Phosphate and Mycorrhizal Fungi
Electrons are freed when a bond in ATP (adenosine triphosphate) is broken between the adenosine and one of the phosphate groups creating adenosine diphosphate. The adenosine diphosphate (ADP) continuously goes through a cycle where a new phosphate group binds to it to become ATP again. To convert one molecule of nitrogen gas to ammonia, this cycle of ATP to ADP and back to ATP needs to occur 16 times which increases phosphate demands in this system. Because phosphate is not naturally available in soil, phosphate-solubilizing bacteria attach themselves to mycorrhizal fungi to increase phosphate availability and supply plant and nitrogen-fixing bacteria needs. By attaching themselves to mycorrhizal fungi, carbon in the fungal pipeline which comes from the plant goes to phosphate solubilizing bacteria. These bacteria use this carbon to make the enzymes needed to make unavailable phosphate available. In summary, research studies used radioactive versions of phosphate, nitrogen gas, and carbon dioxide to track plant-to-plant nutrient exchange of nitrogen from a legume plant to a non-legume plant and phosphate from the soil into both plants through the fungal pipeline. Carbon in carbon dioxide is transformed into carbon compounds which are released in the roots and absorbed into the mycorrhizal fungi requesting phosphate and nitrogen. In the legume plant, the nitrogen request goes to the nitrogen-fixing bacteria where nitrogen gas is converted into ammonia. This ammonia goes directly into the legume plant or into mycorrhizal pipeline and then to the non-legume plant. The phosphate ‘order’ from the legume and non-legume plant goes from the pipeline into phosphate-solubilizing bacteria. As ammonia in the legume decreases, additional ‘orders’ are placed for phosphate on behalf of the nitrogen fixing bacteria.

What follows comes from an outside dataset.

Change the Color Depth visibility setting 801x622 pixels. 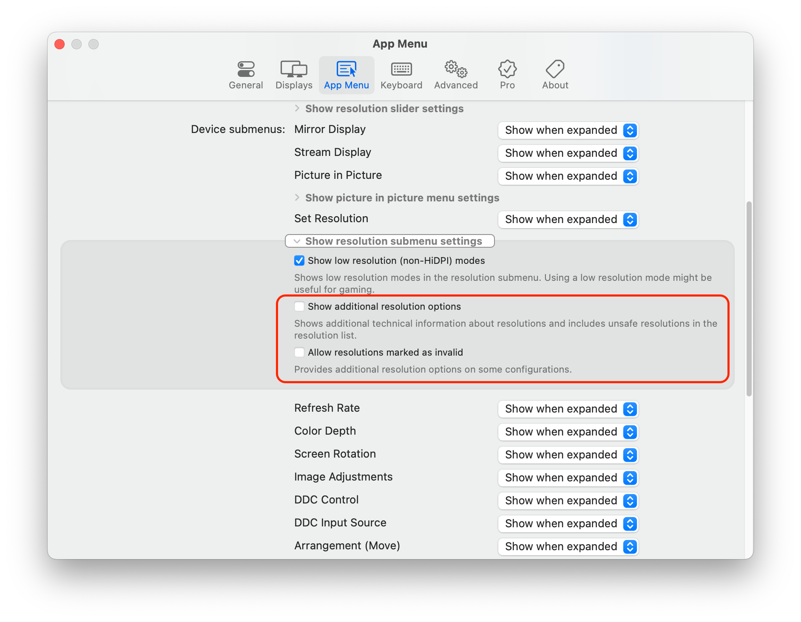(x=568, y=432)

This is just one example of the many plant-to-plant nutrient transfer processes which are occurring for multiple nutrients between many plants in biodiverse communities. Since these plant-soil-microorganism systems do not rely on inputs other than carbon dioxide, nitrogen gas, soil minerals, and water—nutrient cycles which have been broken by fertilizer application—they are essential to repairing these nutrient, water, and carbon cycles.